## [EXTRACTED TEXT]
Tag Archives: fisheries management

On Adaptive Management

I was fortunate to be on the sidelines at UBC in the 1970s when Carl Walters, Ray Hilborn, and Buzz Holling developed and refined the ideas of adaptive management. Working mostly in a fisheries context in which management is both possible and essential, they developed a new paradigm of how to proceed in the management of natural resources to reduce or avoid the mistakes of the past (Walters & Hilborn 1978). Somehow it was one of those times in science where everything worked because these three ecologists were a near perfect fit to one another, full of new ideas and inspired guesses about how to put their ideas into action. Many other scientists joined in, and Holling (1978) put this collaboration together in a book that can still be downloaded from the website of the International Institute for Applied Systems Analysis (IASA) in Vienna:
(http://www.iiasa.ac.at/publication/more_XB-78-103.php

Adaptive management became the new paradigm, now taken up with gusto by many natural resources and conservation agencies (Westgate, Likens & Lindenmayer 2013). Adaptive management can be carried out in two different ways. Passive adaptive management involves having a model of the system being managed and manipulating it in a series of ways that improve the model fit over time. Active adaptive management takes several different models and uses different management manipulations to decide which model best describes how the system operates. Both approaches intend to reduce the uncertainty about how the system works so as to define the limits of management options.

The message was (as they argued) nothing more than common sense, to learn by doing. But common sense is uncommonly used, as we see too often even in the 21st century. Adaptive management became very popular in the 1990s, but while many took up the banner of adaptive management, relatively few cases have been successfully completed (Walters 2007; Westgate, Likens & Lindenmayer 2013). There are many different reasons for this (discussed well in these two papers), not the least of which is the communication gap between research scientists and resource managers. Research scientists typically wish to test an ecological hypothesis by a management manipulation, but the resource manager may not be able to use this particular management manipulation in practice because it costs too much. To be useful in the real world any management experiment needs to have careful, long-term monitoring to map its outcome, and management agencies do not often have the opportunity to carry out extensive monitoring. The underlying cause then is mainly financial, and resource agencies rarely have an adequate budget to cover the important wildlife and fisheries issues they are supposed to manage.

## [WHAT TO PRODUCE]
Reproduce the passage from the adaptive management text starting at "Adaptive management became the" and ending at "of management options.". The data that comes next has nothing to do with the text above.

## [EXTRACTED INFORMATION]

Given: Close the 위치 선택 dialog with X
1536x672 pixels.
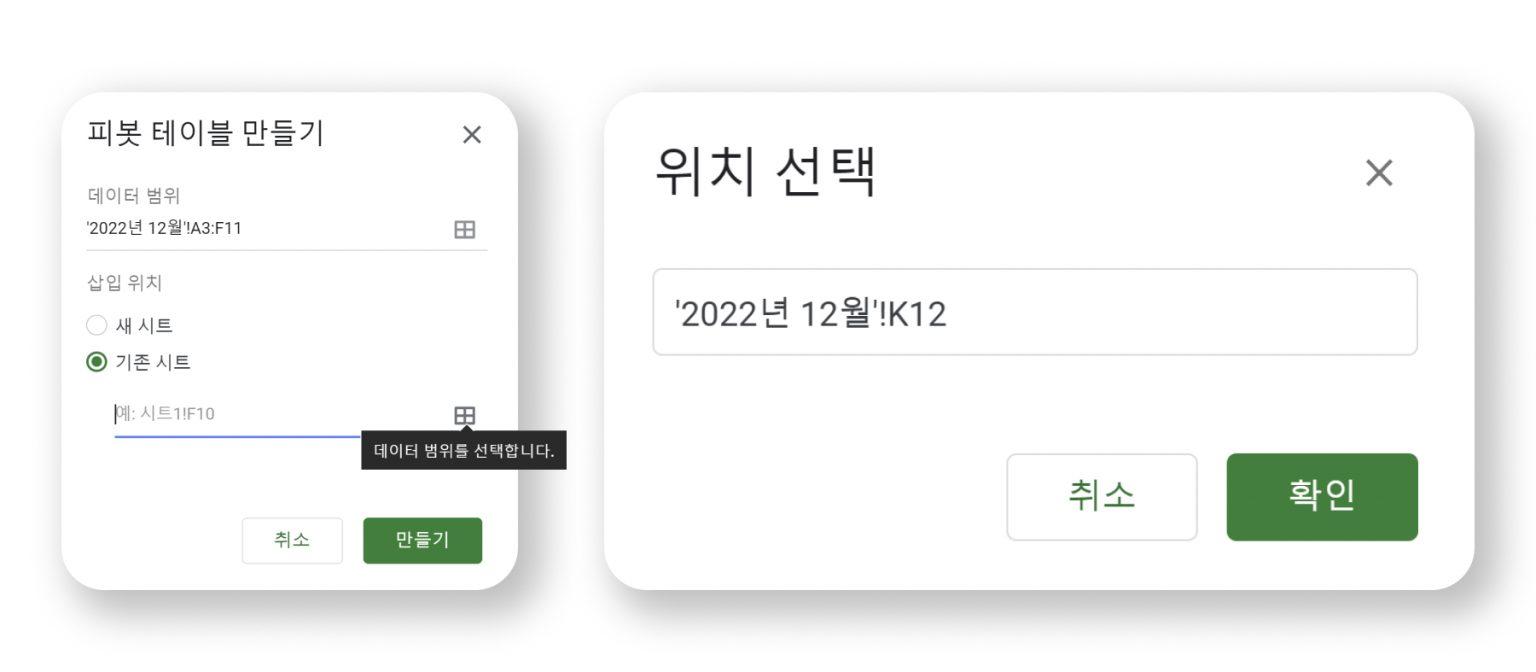Looking at the screenshot, I should coord(1378,174).
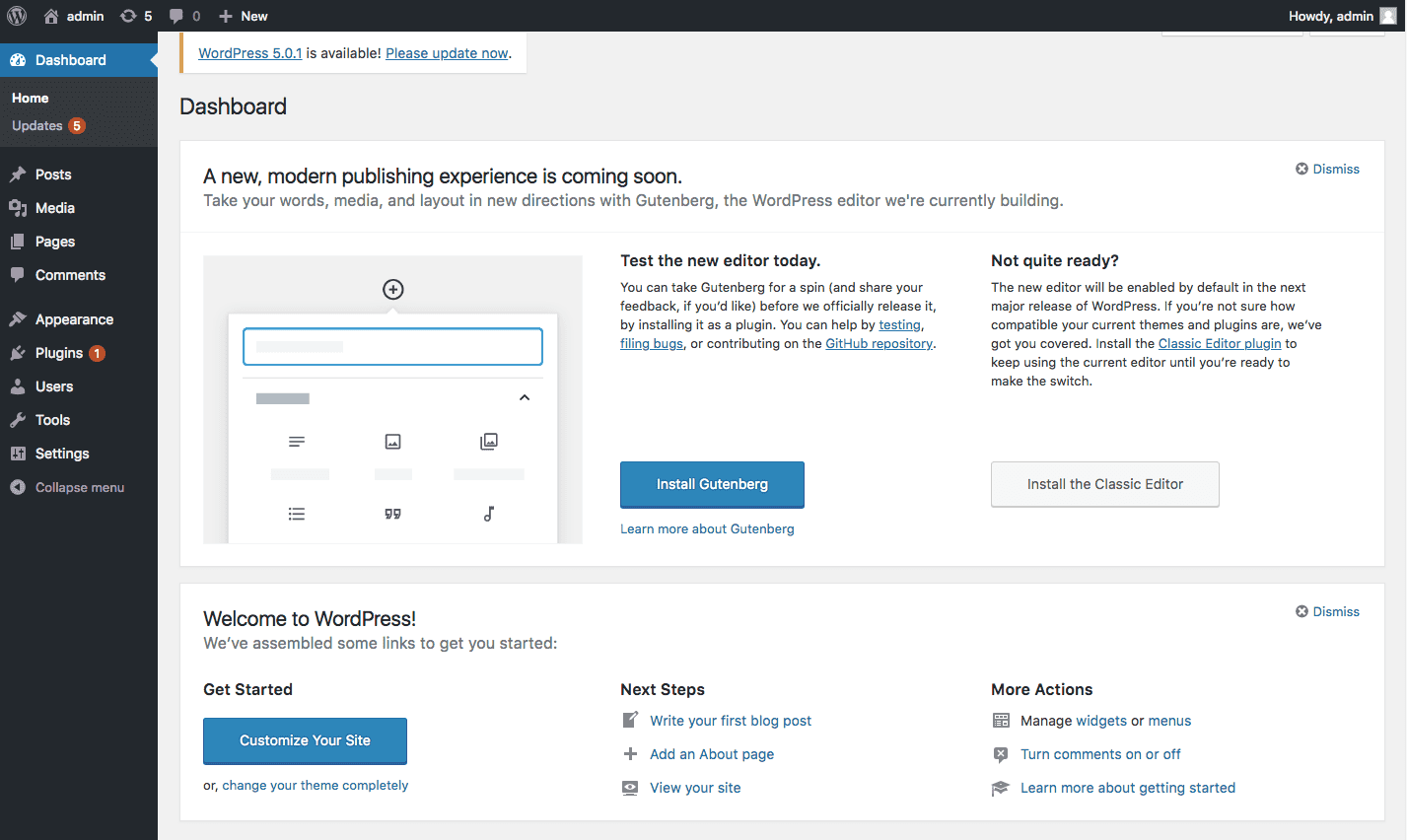1407x840 pixels.
Task: Open the Plugins menu in the sidebar
Action: [x=59, y=353]
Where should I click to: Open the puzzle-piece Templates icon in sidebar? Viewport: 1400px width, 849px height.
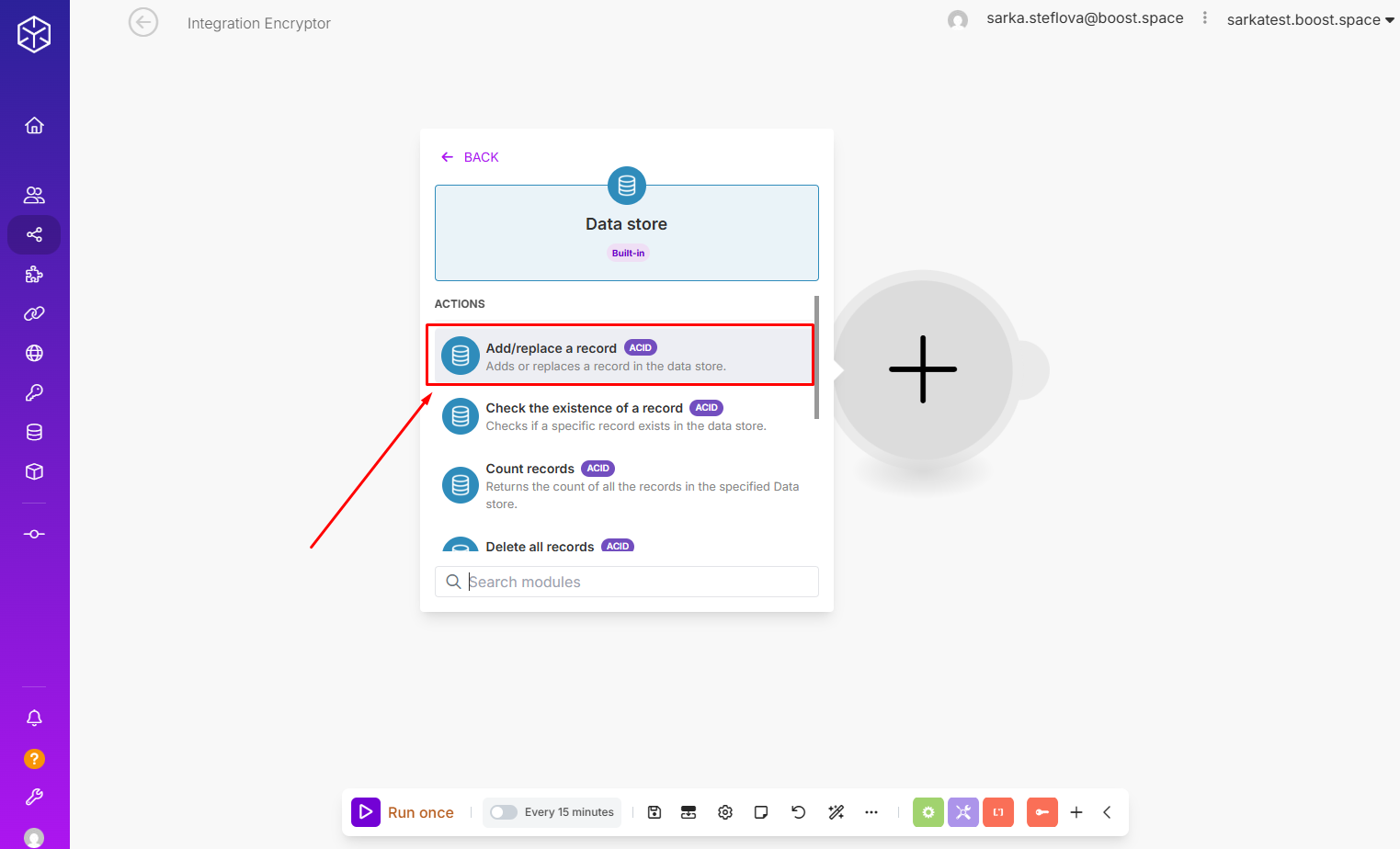point(34,274)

## [YOUR RESPONSE]
Adaptive management became the new paradigm, now taken up with gusto by many natural resources and conservation agencies (Westgate, Likens & Lindenmayer 2013). Adaptive management can be carried out in two different ways. Passive adaptive management involves having a model of the system being managed and manipulating it in a series of ways that improve the model fit over time. Active adaptive management takes several different models and uses different management manipulations to decide which model best describes how the system operates. Both approaches intend to reduce the uncertainty about how the system works so as to define the limits of management options.